La idea que nos hemos hecho del país es parcial y deformada. Más allá de las extravagancias que nos llegan desde el profundo Sur o el Midwest o de las truculencias que a veces ocurren en los rincones más oscuros, nuestra imagen es la que han creado los medios de las más sofisticadas costas del Este y del Oeste. Los Angeles Times y The Washington Post, y no The Houston Chronicle, son sus autores. Este reduccionismo afecta tanto al observador de fuera como al transmisor nacional, que, por destino o comodidad, comparte con aquél parecido estrabismo. Así, nuestro juicio no puede estar libre de sesgo, cuando, desde una percepción tan parcial, se dispone a analizar lo que representan personajes tan antagónicos como los que hoy acaparan la escena política. Resulta, en efecto, muy difícil de entender que en un país de neoyorkinos y californianos puedan tener cabida y buena acogida figuras y mensajes tan extravagantes y primitivos como los que encarna y emite Donald Trump. A los de fuera nos cuesta y a los de dentro les duele admitir que, desde mucho antes de que lo azuzara y manipulara el candidato republicano, el país que se nos abre en canal elección tras elección se hallaba ya tan profundamente desgarrado y dividido, que resultaba irreductible a la unidad. Tomamos por país lo que es un continente de países, en que la distancia geográfica y mental entre un ciudadano de Boston en Massachusetts y otro de Helena en Montana es mayor que la que separa a dos de Barcelona y Milán.

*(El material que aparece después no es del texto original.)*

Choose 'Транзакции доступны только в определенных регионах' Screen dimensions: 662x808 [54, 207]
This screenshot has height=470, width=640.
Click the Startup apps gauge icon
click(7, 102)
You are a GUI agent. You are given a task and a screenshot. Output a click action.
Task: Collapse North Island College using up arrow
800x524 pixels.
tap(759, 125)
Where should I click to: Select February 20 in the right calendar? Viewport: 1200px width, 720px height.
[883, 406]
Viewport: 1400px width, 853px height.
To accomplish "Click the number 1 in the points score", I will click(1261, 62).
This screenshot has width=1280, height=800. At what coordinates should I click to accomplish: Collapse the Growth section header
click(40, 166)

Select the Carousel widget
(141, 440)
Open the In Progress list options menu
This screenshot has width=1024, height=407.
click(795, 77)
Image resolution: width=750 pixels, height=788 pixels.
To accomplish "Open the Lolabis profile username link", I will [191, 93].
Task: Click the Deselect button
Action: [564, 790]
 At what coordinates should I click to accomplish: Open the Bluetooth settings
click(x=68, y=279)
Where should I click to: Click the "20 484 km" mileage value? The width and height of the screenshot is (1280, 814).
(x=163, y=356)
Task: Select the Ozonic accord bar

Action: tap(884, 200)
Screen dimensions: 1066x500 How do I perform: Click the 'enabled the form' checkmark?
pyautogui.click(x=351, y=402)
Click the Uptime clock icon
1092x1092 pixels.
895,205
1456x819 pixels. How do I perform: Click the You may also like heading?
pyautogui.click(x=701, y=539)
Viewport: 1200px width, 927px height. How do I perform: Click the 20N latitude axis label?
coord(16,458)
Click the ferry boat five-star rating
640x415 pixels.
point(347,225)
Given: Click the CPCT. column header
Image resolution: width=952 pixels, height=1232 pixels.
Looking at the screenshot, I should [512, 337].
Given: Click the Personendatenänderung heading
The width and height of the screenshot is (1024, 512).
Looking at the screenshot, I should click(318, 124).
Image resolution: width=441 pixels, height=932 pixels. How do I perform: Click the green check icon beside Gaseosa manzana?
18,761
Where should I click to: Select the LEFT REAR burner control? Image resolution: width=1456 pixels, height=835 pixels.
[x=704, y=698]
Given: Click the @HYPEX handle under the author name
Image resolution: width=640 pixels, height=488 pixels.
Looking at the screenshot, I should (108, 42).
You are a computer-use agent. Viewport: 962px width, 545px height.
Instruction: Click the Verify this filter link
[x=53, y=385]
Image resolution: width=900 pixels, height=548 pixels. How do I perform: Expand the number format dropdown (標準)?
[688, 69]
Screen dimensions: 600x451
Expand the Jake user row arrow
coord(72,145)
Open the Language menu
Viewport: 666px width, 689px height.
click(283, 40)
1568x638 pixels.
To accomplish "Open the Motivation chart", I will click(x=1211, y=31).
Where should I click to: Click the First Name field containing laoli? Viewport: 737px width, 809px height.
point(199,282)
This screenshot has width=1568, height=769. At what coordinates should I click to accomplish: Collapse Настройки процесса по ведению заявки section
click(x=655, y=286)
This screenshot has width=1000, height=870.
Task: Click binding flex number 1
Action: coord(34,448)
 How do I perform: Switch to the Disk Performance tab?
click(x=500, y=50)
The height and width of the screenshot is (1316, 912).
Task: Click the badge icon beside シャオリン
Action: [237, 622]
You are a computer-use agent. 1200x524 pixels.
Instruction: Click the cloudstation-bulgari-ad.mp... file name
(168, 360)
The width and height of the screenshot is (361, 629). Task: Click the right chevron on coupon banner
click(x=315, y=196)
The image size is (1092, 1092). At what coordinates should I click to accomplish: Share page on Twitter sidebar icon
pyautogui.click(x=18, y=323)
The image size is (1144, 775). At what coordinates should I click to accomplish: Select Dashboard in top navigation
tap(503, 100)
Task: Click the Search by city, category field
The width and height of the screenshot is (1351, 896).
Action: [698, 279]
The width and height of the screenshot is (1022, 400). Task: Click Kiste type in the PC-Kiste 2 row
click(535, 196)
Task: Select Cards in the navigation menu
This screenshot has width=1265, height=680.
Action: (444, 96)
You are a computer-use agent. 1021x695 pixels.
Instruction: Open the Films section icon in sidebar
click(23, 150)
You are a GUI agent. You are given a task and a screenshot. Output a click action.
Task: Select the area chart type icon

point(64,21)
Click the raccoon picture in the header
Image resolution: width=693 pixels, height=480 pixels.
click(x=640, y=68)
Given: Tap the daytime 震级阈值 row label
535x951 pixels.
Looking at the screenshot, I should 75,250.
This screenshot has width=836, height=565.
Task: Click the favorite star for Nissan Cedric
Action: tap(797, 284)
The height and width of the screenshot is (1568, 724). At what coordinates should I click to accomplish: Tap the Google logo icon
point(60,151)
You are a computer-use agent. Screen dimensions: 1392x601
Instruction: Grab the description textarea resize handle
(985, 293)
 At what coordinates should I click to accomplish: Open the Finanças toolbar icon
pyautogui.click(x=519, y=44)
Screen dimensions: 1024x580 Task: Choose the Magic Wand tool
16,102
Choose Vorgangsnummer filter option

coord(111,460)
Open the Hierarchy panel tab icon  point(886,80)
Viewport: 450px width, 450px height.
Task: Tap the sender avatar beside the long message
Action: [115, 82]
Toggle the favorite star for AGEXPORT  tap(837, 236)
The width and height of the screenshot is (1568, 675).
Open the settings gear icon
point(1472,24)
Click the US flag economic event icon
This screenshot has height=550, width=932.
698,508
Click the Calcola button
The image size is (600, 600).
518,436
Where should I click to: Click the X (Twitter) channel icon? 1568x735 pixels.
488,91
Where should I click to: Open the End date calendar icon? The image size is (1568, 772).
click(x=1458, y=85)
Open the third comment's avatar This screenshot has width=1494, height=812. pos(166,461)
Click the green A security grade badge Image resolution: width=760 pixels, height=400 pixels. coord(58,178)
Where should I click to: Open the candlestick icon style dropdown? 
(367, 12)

En la base de todo ello está la tendencia periodística, compartida por el público ilustrado, a fijarse en los políticos al modo en que ellos se miran y hablan entre sí. Nos hemos hecho miembros del club y los tomamos como el espejo del país. Vemos lo que hacen y oímos lo que dicen, pero no nos enterarnos de lo que sus representados quieren o rechazan, temen o esperan, los divierte o los enoja, los inquieta o ilusiona. Sabemos, en suma, tanto de los políticos cuanto ignoramos de la gente. Y atentos, como estamos, a esa actualidad que ellos representan, se nos escapa la realidad, de la que aquella sólo es la espuma burbujeante. Desdeñamos así el poso en que la realidad sedimenta y que, bajo la espuma, va tramando esa humilde intrahistoria a escala humana que Unamuno contraponía y sobreponía a la más ostentosa historia de cada país. Y, cuando aquella se nos aparece en las urnas como un fantasma en el sueño, es para cuestionarnos esa superioridad moral nuestra que nos ciega la visión de la realidad, es decir, el país desgarrado y roto con que, desaparecido Trump, habrá de bregar el seguro presidente Biden. Suerte a él, que será la del mundo entero.